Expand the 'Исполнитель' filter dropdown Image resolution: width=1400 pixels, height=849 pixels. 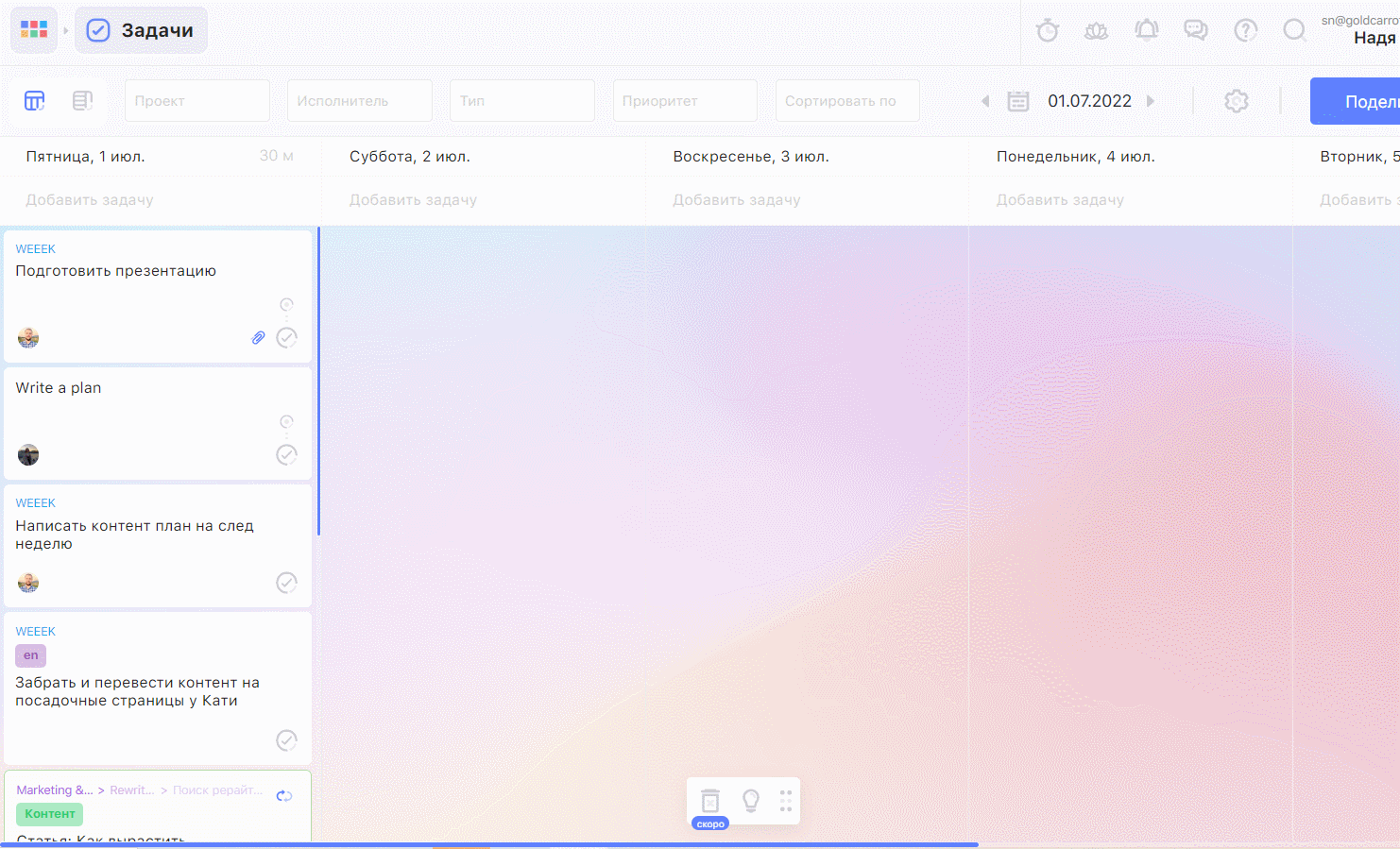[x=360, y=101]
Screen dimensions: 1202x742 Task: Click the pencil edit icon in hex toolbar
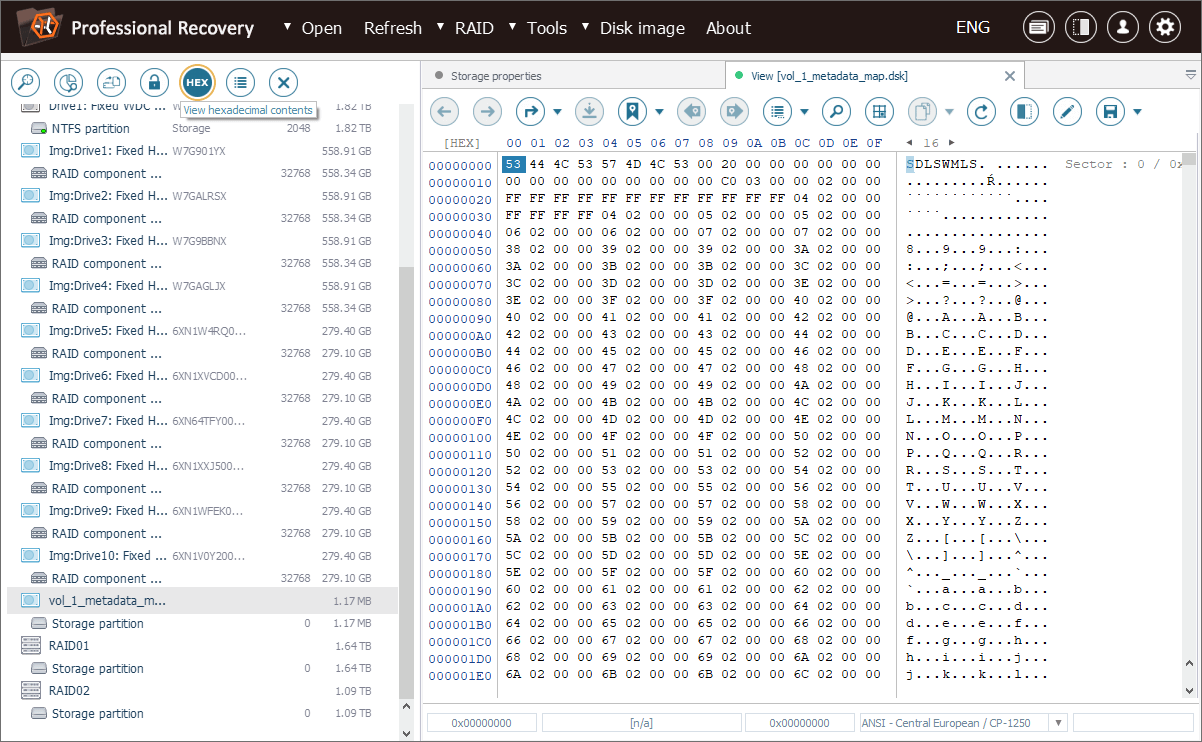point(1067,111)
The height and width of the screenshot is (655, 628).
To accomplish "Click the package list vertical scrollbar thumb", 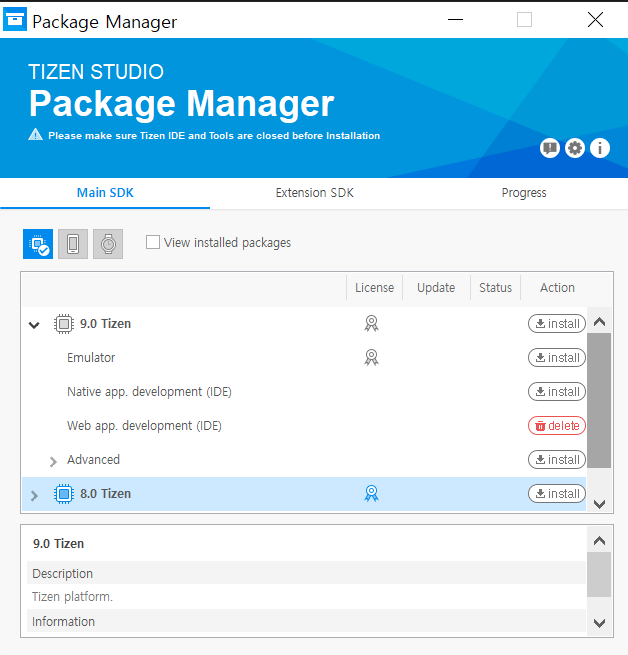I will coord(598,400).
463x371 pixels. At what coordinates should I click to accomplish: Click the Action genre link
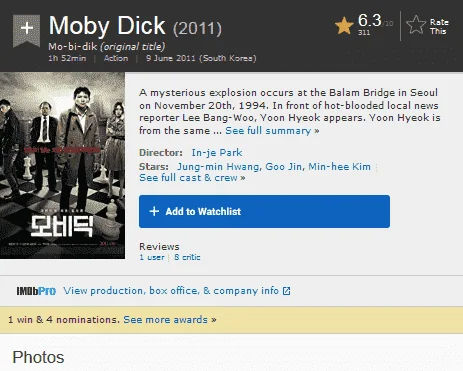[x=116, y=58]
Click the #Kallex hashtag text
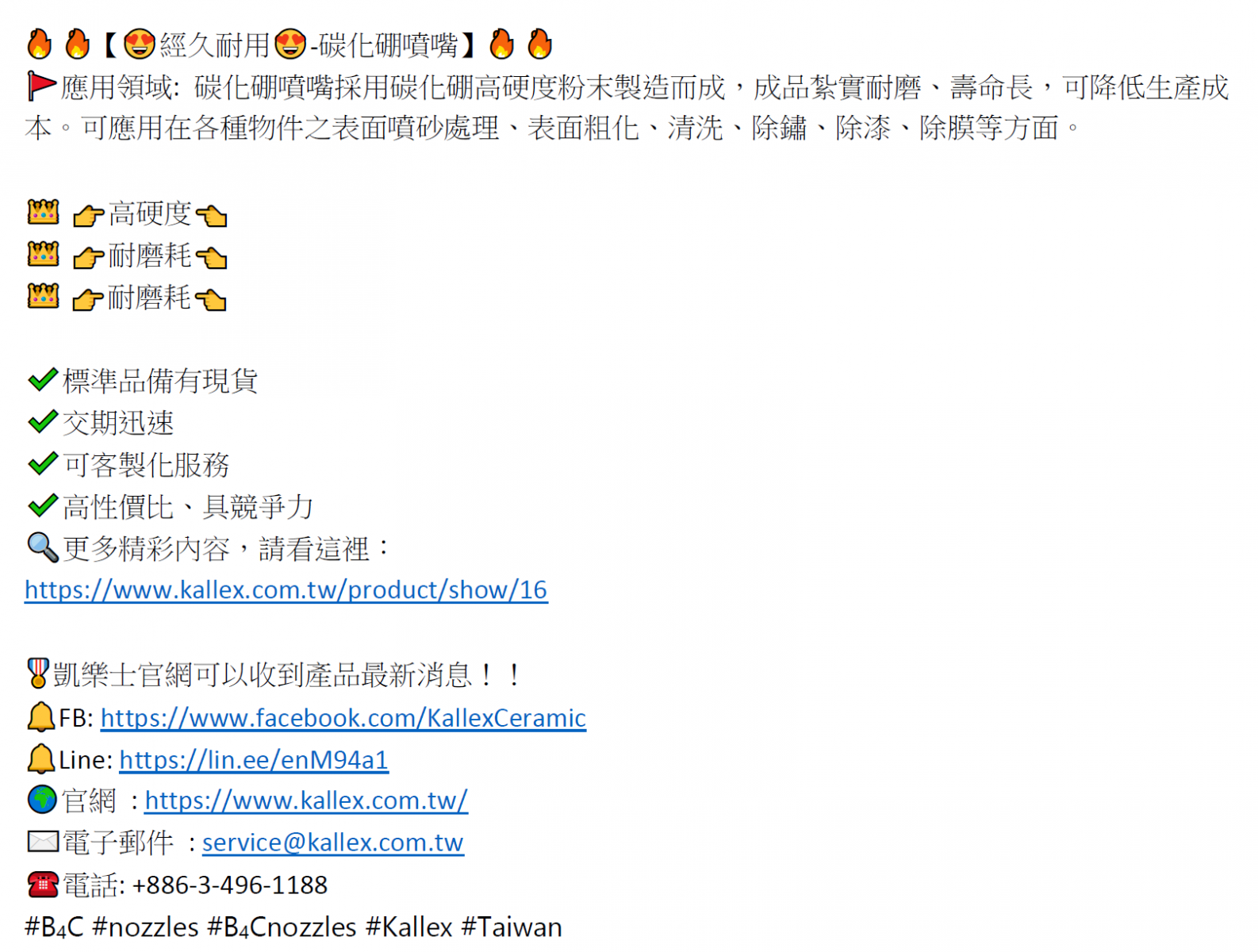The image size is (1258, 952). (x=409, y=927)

* [WHAT THIS TASK INVOLVES]
Pictures aside, reproduce exactly the lines from the one containing "463x371 pixels. At" to the end of the listing above, both ends included.

* [SOLUTION]
463x371 pixels. At what coordinates should I click to accomplish: Click the Action genre link
[x=116, y=58]
Click the #Kallex hashtag text
The image size is (1258, 952). (x=409, y=927)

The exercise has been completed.